Clinical and Radiographic Success Rate of Pulpotomy Versus Pulpectomy for Management of Primary Teeth With Deep Caries
Clinical and Radiographic Success Rate of Pulpotomy Versus Pulpectomy for Management of Primary Teeth With Deep Caries: A Randomized Clinical Trial
Cairo University
40 participants
Jan 1, 2026
INTERVENTIONAL
Conditions
Summary
This trial aims to compare treatment outcomes between Pulpotomy and Pulpectomy in treating vital primary teeth diagnosed with deep caries with symptoms of irreversible pulpits
Eligibility
Inclusion Criteria4
- Aged 4 to 6 years , in good general health
- The parents provided written informed consent.

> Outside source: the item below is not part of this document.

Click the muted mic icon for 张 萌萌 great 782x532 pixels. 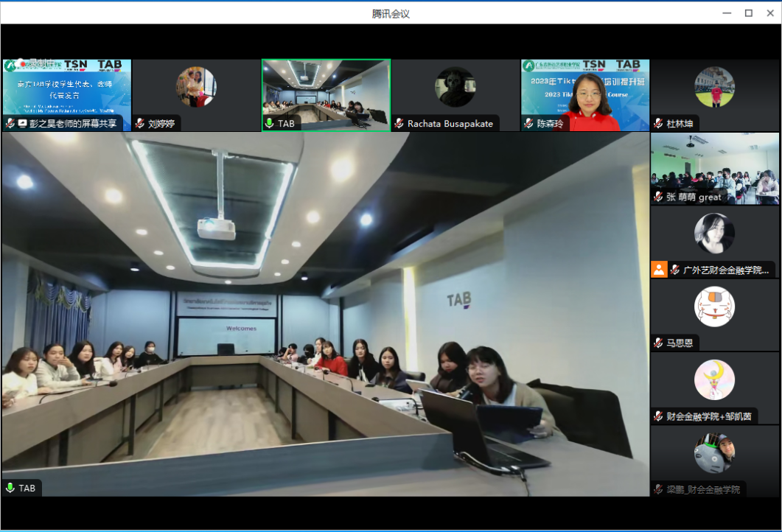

- Clinical characteristics, defined as spontaneous pain and the presence of a deep carious lesion with pulp exposure and bleeding that did not halt within five minutes following removal of the coronal pulp tissue.
- Restorable teeth.
Exclusion Criteria5
- Physical or mental disability.
- Unable to attend follow-up visits.
- Previously accessed teeth.
- Swelling, tenderness to percussion or palpation, or pathological mobility.
- Pre-operative radiographic pathology such as resorption (internal or external), per-radicular or furcation radiolucency.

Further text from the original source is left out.